(Collected data)

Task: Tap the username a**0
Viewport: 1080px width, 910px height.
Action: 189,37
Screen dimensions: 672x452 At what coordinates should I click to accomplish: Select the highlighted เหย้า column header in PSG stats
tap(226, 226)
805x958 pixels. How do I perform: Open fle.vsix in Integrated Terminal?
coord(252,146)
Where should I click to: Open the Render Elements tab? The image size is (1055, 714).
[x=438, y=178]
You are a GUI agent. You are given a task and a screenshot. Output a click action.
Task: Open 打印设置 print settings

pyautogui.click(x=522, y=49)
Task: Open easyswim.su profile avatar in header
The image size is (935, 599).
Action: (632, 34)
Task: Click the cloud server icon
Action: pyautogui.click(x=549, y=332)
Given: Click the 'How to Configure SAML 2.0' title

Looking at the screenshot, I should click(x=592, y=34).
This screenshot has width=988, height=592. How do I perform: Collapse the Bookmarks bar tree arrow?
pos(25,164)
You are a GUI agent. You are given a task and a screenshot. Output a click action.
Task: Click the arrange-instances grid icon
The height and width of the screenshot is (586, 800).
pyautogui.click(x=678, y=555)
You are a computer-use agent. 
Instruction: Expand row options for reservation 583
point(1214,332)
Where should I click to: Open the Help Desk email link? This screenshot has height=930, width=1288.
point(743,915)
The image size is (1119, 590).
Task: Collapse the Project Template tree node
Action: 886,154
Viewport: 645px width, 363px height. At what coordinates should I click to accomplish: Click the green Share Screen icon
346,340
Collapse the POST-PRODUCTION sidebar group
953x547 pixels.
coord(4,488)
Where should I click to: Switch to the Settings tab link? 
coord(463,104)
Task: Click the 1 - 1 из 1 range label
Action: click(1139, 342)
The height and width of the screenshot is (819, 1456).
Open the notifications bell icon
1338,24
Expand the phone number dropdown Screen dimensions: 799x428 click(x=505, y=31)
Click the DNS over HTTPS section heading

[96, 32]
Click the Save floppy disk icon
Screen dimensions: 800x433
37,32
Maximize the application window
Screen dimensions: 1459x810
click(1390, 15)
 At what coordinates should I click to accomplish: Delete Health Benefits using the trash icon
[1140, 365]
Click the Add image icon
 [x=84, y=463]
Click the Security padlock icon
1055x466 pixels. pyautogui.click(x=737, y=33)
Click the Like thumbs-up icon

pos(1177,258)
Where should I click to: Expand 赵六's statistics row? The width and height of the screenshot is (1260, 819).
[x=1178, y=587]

__The problem__
Down to the last line, return the data above exactly.

__Solution for this problem__
Task: Tap the username a**0
Viewport: 1080px width, 910px height.
Action: 189,37
Screen dimensions: 672x452 At what coordinates should I click to accomplish: Select the highlighted เหย้า column header in PSG stats
tap(226, 226)
805x958 pixels. How do I perform: Open fle.vsix in Integrated Terminal?
coord(252,146)
Where should I click to: Open the Render Elements tab? The image size is (1055, 714).
[x=438, y=178]
You are a GUI agent. You are given a task and a screenshot. Output a click action.
Task: Open 打印设置 print settings

pyautogui.click(x=522, y=49)
Task: Open easyswim.su profile avatar in header
The image size is (935, 599).
Action: (632, 34)
Task: Click the cloud server icon
Action: pyautogui.click(x=549, y=332)
Given: Click the 'How to Configure SAML 2.0' title

Looking at the screenshot, I should click(x=592, y=34).
This screenshot has width=988, height=592. How do I perform: Collapse the Bookmarks bar tree arrow?
pos(25,164)
You are a GUI agent. You are given a task and a screenshot. Output a click action.
Task: Click the arrange-instances grid icon
The height and width of the screenshot is (586, 800).
pyautogui.click(x=678, y=555)
You are a computer-use agent. 
Instruction: Expand row options for reservation 583
point(1214,332)
Where should I click to: Open the Help Desk email link? This screenshot has height=930, width=1288.
point(743,915)
The image size is (1119, 590).
Task: Collapse the Project Template tree node
Action: 886,154
Viewport: 645px width, 363px height. At what coordinates should I click to accomplish: Click the green Share Screen icon
346,340
Collapse the POST-PRODUCTION sidebar group
953x547 pixels.
coord(4,488)
Where should I click to: Switch to the Settings tab link? 
coord(463,104)
Task: Click the 1 - 1 из 1 range label
Action: click(1139, 342)
The height and width of the screenshot is (819, 1456).
Open the notifications bell icon
1338,24
Expand the phone number dropdown Screen dimensions: 799x428 click(x=505, y=31)
Click the DNS over HTTPS section heading

[96, 32]
Click the Save floppy disk icon
Screen dimensions: 800x433
37,32
Maximize the application window
Screen dimensions: 1459x810
click(1390, 15)
 At what coordinates should I click to accomplish: Delete Health Benefits using the trash icon
[1140, 365]
Click the Add image icon
 [x=84, y=463]
Click the Security padlock icon
1055x466 pixels. pyautogui.click(x=737, y=33)
Click the Like thumbs-up icon

pos(1177,258)
Where should I click to: Expand 赵六's statistics row? The width and height of the screenshot is (1260, 819).
[x=1178, y=587]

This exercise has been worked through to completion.